A iniciativa foi motivada pela necessidade de ampliar a articulação institucional frente à aproximação do período de estiagem. Nessa época, a combinação de vegetação seca, acúmulo de folhas e galhos e baixa umidade eleva drasticamente a vulnerabilidade desses espaços. Além do viés ambiental, a pauta destacou a relevância acadêmica das áreas para atividades de ensino, pesquisa e extensão de diversos cursos da universidade.

Os participantes discutiram propostas para fortalecer o controle de acesso, a vigilância e o planejamento preventivo. O histórico de sinistros na instituição, como o incêndio de 2010 ocorrido nas proximidades da Unidade de Tecnologia de Alimentos (Utal), foi lembrado para reforçar a urgência de tratar o tema de forma permanente.

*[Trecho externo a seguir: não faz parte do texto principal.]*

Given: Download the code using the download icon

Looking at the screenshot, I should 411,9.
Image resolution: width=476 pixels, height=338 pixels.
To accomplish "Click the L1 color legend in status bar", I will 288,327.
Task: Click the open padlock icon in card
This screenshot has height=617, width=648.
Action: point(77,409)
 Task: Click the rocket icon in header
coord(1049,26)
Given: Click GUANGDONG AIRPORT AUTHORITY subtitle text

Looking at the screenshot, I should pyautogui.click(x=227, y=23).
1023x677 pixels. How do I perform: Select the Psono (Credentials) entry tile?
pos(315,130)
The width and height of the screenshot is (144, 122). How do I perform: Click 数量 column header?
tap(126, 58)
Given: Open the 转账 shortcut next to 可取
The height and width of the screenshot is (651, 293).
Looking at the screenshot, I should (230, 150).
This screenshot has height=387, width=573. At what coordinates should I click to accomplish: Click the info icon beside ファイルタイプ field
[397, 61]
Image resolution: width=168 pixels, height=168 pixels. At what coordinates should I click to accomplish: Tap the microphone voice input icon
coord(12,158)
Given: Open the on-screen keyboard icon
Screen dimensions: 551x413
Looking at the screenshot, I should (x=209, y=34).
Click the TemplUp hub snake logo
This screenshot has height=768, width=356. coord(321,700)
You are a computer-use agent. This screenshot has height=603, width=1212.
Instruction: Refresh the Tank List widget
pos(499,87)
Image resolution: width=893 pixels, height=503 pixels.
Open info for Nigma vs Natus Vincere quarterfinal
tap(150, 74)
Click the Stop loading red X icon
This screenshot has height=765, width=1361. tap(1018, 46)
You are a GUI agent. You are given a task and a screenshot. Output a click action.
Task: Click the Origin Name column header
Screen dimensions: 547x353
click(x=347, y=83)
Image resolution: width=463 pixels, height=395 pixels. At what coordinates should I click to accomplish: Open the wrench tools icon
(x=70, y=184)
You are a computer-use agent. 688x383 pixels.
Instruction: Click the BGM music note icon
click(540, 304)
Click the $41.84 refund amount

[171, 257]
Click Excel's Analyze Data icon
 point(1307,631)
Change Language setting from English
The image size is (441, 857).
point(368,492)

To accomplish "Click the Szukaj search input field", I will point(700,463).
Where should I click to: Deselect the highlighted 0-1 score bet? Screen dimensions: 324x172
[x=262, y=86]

Além disso, foi apresentada uma contextualização institucional do PZ e sua relevância para a Ufac e a sociedade acreana. O professor Rodrigo Perea expôs a pesquisa desenvolvida em 2025 por seu orientando, Moisés Pereira, aluno do doutorado Bionorte da Ufac, sobre risco de incêndio em áreas florestadas do campus-sede.

As discussões foram enriquecidas pelas contribuições do professor Moisés Barbosa de Souza, do Centro de Ciências Biológicas e da Natureza (CCBN), reconhecido por seu conhecimento sobre as áreas florestadas da Ufac, apontando para a necessidade de uma construção coletiva que envolva orientação, resposta rápida e proteção da biodiversidade.

“Esperamos que a organização de alternativas de prevenção, monitoramento e combate ao risco de incêndios florestais nas áreas da Ufac avance significativamente em 2026”, disse o diretor substituto do PZ, Wanderson Gomes. “Diante da previsão de uma estiagem mais severa, é fundamental que a universidade esteja preparada para agir de forma planejada, integrada e preventiva.”

Também participaram da reunião representantes da Prefcam, do CCBN, do CFCH, dos cursos de Geografia e Medicina Veterinária, do doutorado Bionorte, além de servidores e colaboradores ligados à temática ambiental.

Próximos passos

Para dar materialidade às ações propostas, foram definidos os seguintes encaminhamentos práticos:

– 3 de junho às 8h: visita in loco à trilha interna do PZ (trajeto de aproximadamente 3 quilômetros) para mapear pontos críticos, gargalos de acesso e possibilidades de intervenção;

– 12 de junho às 8h30: nova reunião de trabalho com o objetivo de dar continuidade às discussões e avançar na consolidação de medidas integradas.